Rangga mengurungkan niatnya untuk membaringkan tubuhnya ke pembaringan. Dia mendengar pintu kamar penginapannya ada yang mengetuk dari luar. Kemudian dengan rasa malas dia melangkah ke pintu. Tampak Ki Lintuk sudah berdiri di sana. Dengan ramah Rangga mempersilakannya untuk masuk. Laki-laki tua itu tampak membawa sebuah guci arak dan dua gelas yang terbuat dari perunggu di atas baki.

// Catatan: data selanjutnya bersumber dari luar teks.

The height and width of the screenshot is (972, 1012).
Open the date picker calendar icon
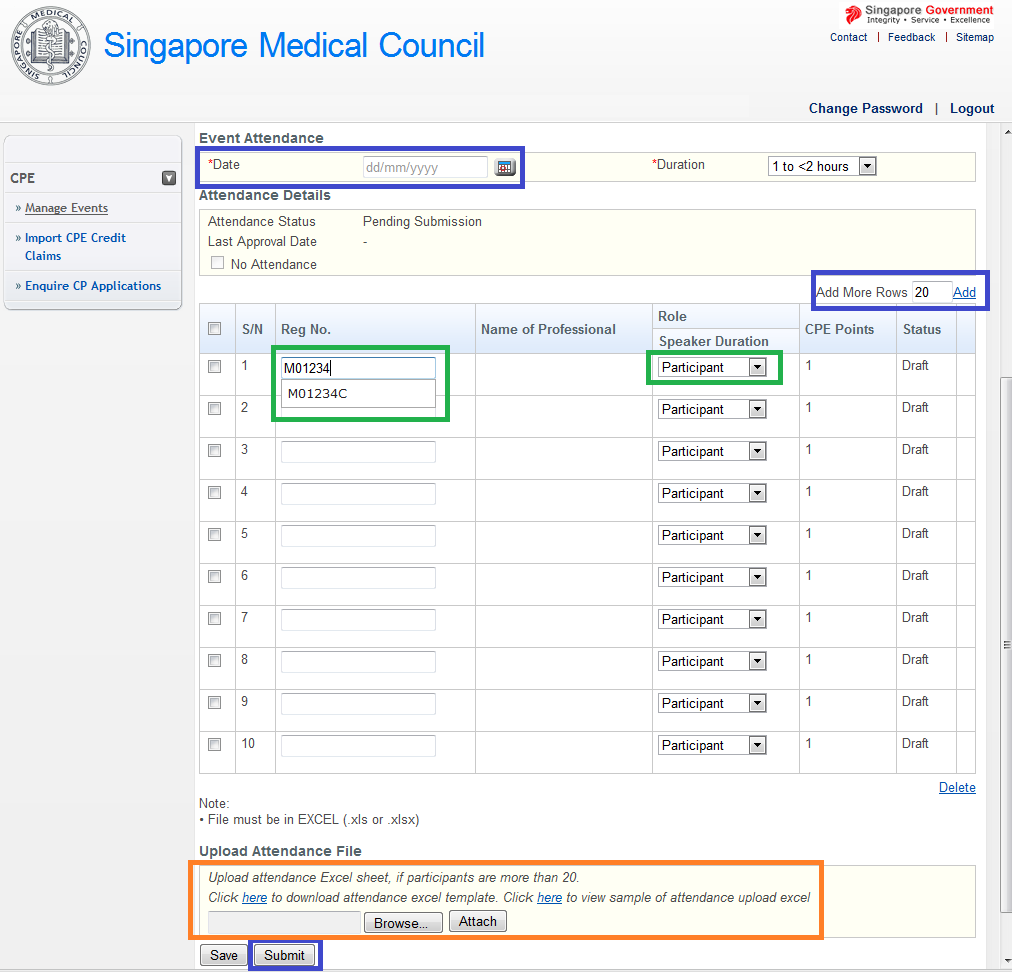(x=505, y=167)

Rangga membiarkan saja ketika laki-laki tua itu meletakkan baki di atas meja. Ki Lintuk sempat melirik pada sebilah pedang yang gagangnya berbentuk kepala burung di pembaringan. Kemudian dia berbalik dan tetap berdiri menghadap Rangga yang sudah duduk di kursi dekat pintu.

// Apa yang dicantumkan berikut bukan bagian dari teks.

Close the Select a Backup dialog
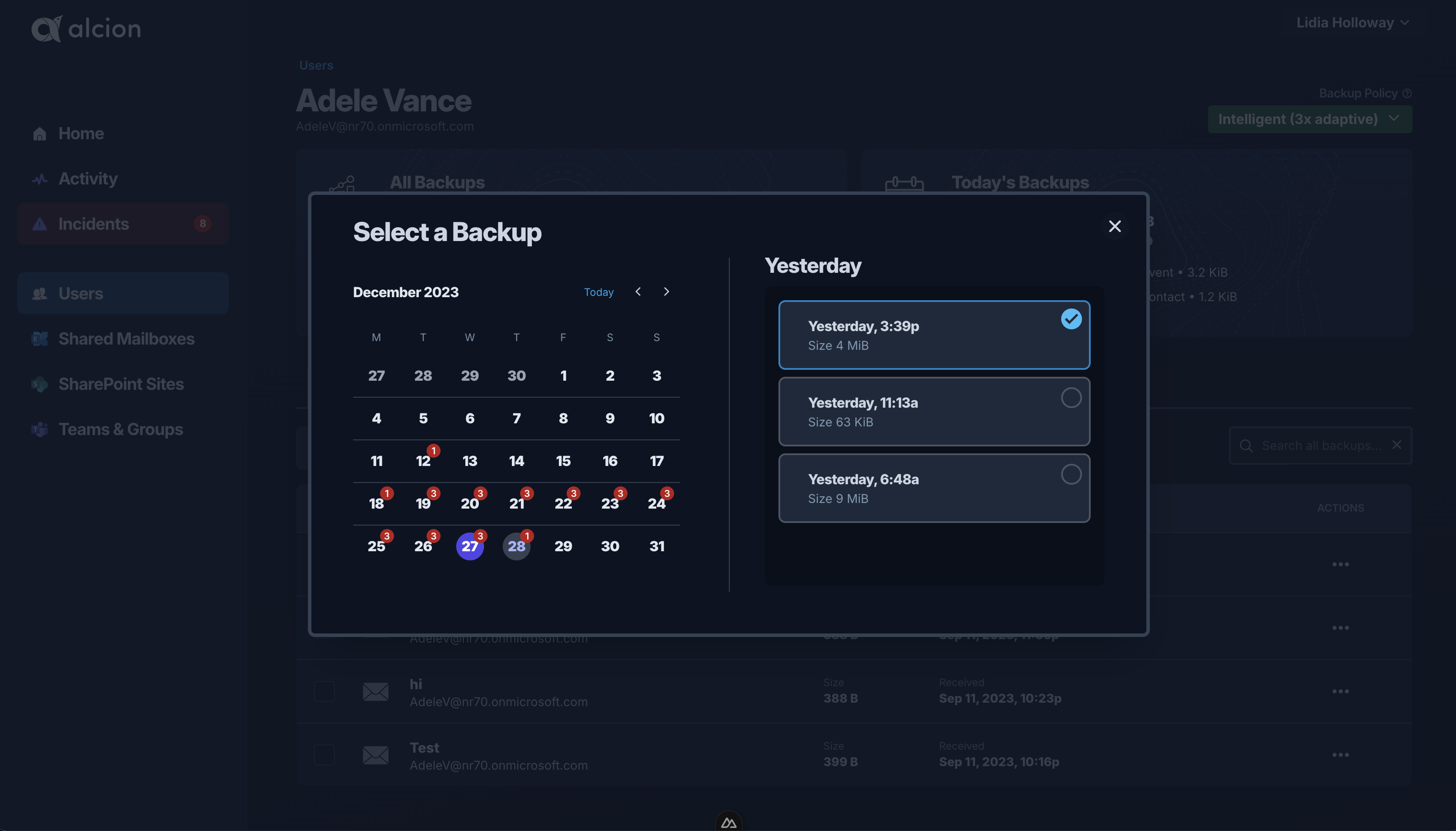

"Boleh aku bertanya sesuatu, Tuan?" pinta Ki Lintuk sopan.
"Silakan, Ki" sahut Rangga seraya meminta Ki Lintuk duduk.
Ki Lintuk pun segera duduk di dekat meja yang membelakangi jendela kamar.
"Apa yang ingin kau tanyakan, Ki?" tanya Rangga.

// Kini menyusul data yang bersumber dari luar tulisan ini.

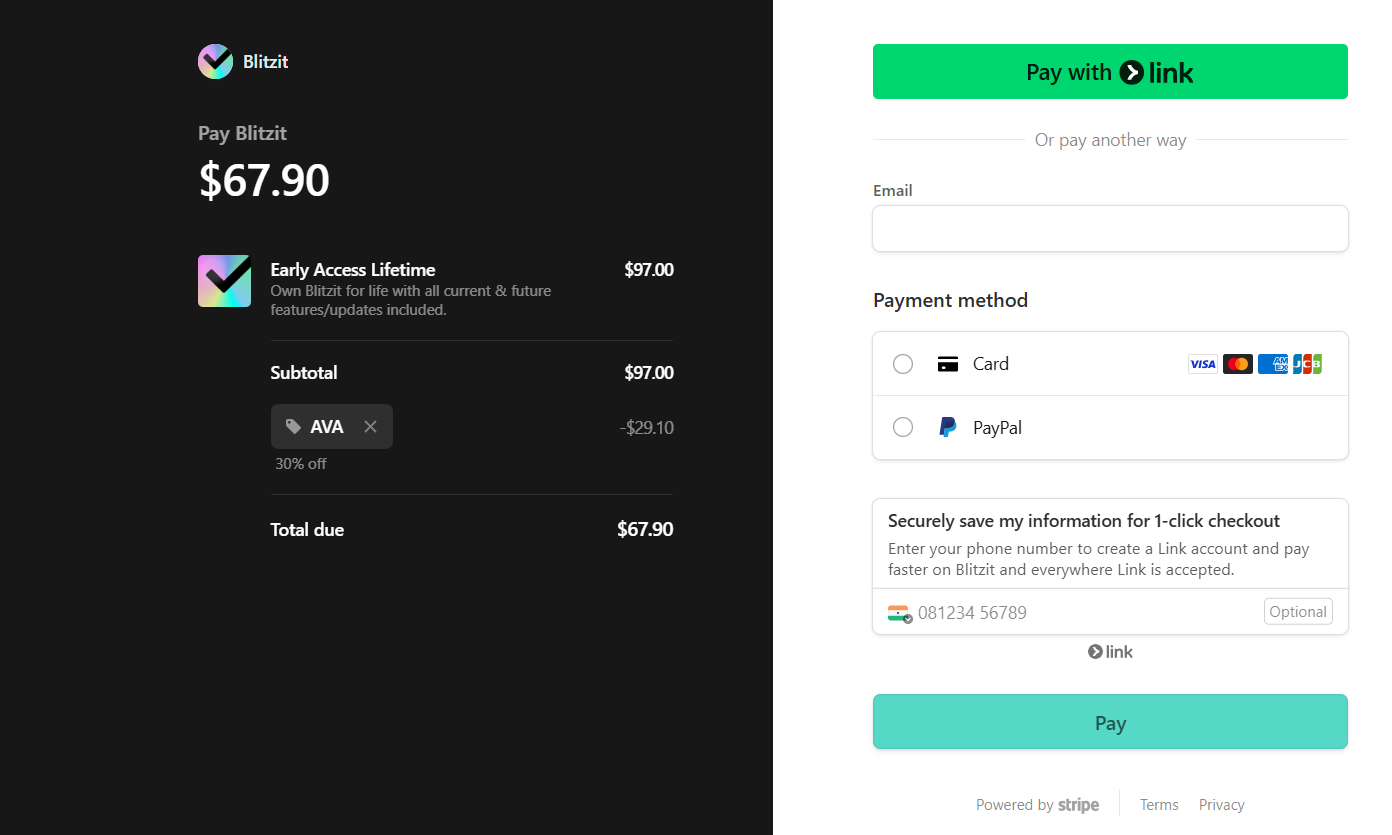Open the Terms link in footer
This screenshot has height=835, width=1392.
point(1159,805)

"Setiap tamu yang akan menginap di sini, biasanya memberitahu nama. Tadi aku lupa untuk menanyakannya," sahut Ki Lintuk.
"Namaku Rangga, Ki. Aku hanya seorang kelana yang tidak tentu arah dan tujuannya. Dan aku datang ke sini hanya untuk singgah sebentar," sahut Rangga memperkenalkan diri.
"Tidak ada yang dicari?" tanya Ki Lintuk setengah menyelidik.
"Rasanya tidak," sahut Rangga menggeleng lemah.
Sejenak Ki Lintuk terdiam. Kepalanya tampak terangguk-angguk dengan kening yang berkerenyut.
"Ada apa, Ki? Apakah ada sesuatu yang mencurigakan pada diriku?" tanya Rangga merasa tidak enak.
"Oh, tidak. Tidak, Tuan. Hanya .... "
"Hanya apa, Ki?"
"Nama Tuan jadi mengingatkan saya pada seseorang."
Seketika jantung Rangga berdetak kencang. Dia sendiri tidak tahu, perasaan apa yang ada di dalam dirinya. Pandangannya agak tajam menembus bola mata laki-laki tua yang duduk tepat di depannya.
"Namamu mirip dengan putra Gusti Adipati Karang Setra yang hilang dua puluh tahun lalu," kata Ki Lintuk pelan seperti bergumam pada dirinya sendiri.
Kini dada Rangga semakin keras saja berdebar. Sedangkan Ki Lintuk tampak mengamatinya dari ujung rambut hingga ke ujung kaki. Sepertinya dia ingin meyakinkan dirinya, bahwa Rangga bukanlah seperti orang kebanyakan. Kulitnya putih bersih, sedangkan tubuhnya tinggi dan kekar, wajahnya juga tampan. Pendek kata Rangga lebih pantas kalau menjadi seorang putra raja atau bangsawan, bukan seorang pengembara yang berkelana dari satu tempat ke tempat yang lain.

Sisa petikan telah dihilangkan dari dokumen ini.